## WHAT IS BEING ASKED
Rewrite the entries below, replacing "Identify the location of" with "Determine the position of" and leaving everything else unchanged.
START DATASET RECORDS
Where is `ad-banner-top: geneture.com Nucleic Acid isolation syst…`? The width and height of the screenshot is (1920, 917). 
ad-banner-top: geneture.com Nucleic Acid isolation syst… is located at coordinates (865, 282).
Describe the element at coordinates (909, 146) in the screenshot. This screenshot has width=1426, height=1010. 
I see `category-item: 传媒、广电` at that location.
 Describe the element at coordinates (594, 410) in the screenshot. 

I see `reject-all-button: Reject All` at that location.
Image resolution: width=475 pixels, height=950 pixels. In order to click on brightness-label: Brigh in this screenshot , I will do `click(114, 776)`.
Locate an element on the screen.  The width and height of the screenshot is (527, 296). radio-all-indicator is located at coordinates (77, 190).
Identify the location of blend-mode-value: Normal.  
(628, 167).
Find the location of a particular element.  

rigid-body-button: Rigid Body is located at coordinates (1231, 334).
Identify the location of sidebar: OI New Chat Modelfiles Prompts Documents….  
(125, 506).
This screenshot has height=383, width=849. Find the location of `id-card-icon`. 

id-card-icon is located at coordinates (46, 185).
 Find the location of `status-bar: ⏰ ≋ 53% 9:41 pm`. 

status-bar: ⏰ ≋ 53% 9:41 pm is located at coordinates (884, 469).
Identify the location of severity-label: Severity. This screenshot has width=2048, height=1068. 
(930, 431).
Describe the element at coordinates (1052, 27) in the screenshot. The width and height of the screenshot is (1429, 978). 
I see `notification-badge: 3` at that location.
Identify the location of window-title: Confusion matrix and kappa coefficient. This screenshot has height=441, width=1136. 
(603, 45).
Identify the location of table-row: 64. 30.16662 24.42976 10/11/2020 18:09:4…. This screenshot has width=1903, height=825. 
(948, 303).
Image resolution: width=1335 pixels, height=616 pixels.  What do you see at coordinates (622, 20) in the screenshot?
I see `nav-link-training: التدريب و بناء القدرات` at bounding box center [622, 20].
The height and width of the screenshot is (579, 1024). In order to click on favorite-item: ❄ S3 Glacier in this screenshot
END DATASET RECORDS
## SOLUTION TO THE EXERCISE
Where is `ad-banner-top: geneture.com Nucleic Acid isolation syst…`? The width and height of the screenshot is (1920, 917). 
ad-banner-top: geneture.com Nucleic Acid isolation syst… is located at coordinates (865, 282).
Describe the element at coordinates (909, 146) in the screenshot. This screenshot has width=1426, height=1010. 
I see `category-item: 传媒、广电` at that location.
 Describe the element at coordinates (594, 410) in the screenshot. 

I see `reject-all-button: Reject All` at that location.
Image resolution: width=475 pixels, height=950 pixels. In order to click on brightness-label: Brigh in this screenshot , I will do `click(114, 776)`.
Locate an element on the screen.  The width and height of the screenshot is (527, 296). radio-all-indicator is located at coordinates (77, 190).
Determine the position of blend-mode-value: Normal.  
(628, 167).
Find the location of a particular element.  

rigid-body-button: Rigid Body is located at coordinates (1231, 334).
Determine the position of sidebar: OI New Chat Modelfiles Prompts Documents….  
(125, 506).
This screenshot has height=383, width=849. Find the location of `id-card-icon`. 

id-card-icon is located at coordinates (46, 185).
 Find the location of `status-bar: ⏰ ≋ 53% 9:41 pm`. 

status-bar: ⏰ ≋ 53% 9:41 pm is located at coordinates (884, 469).
Determine the position of severity-label: Severity. This screenshot has width=2048, height=1068. 
(930, 431).
Describe the element at coordinates (1052, 27) in the screenshot. The width and height of the screenshot is (1429, 978). 
I see `notification-badge: 3` at that location.
Determine the position of window-title: Confusion matrix and kappa coefficient. This screenshot has height=441, width=1136. 
(603, 45).
Determine the position of table-row: 64. 30.16662 24.42976 10/11/2020 18:09:4…. This screenshot has width=1903, height=825. 
(948, 303).
Image resolution: width=1335 pixels, height=616 pixels.  What do you see at coordinates (622, 20) in the screenshot?
I see `nav-link-training: التدريب و بناء القدرات` at bounding box center [622, 20].
The height and width of the screenshot is (579, 1024). In order to click on favorite-item: ❄ S3 Glacier in this screenshot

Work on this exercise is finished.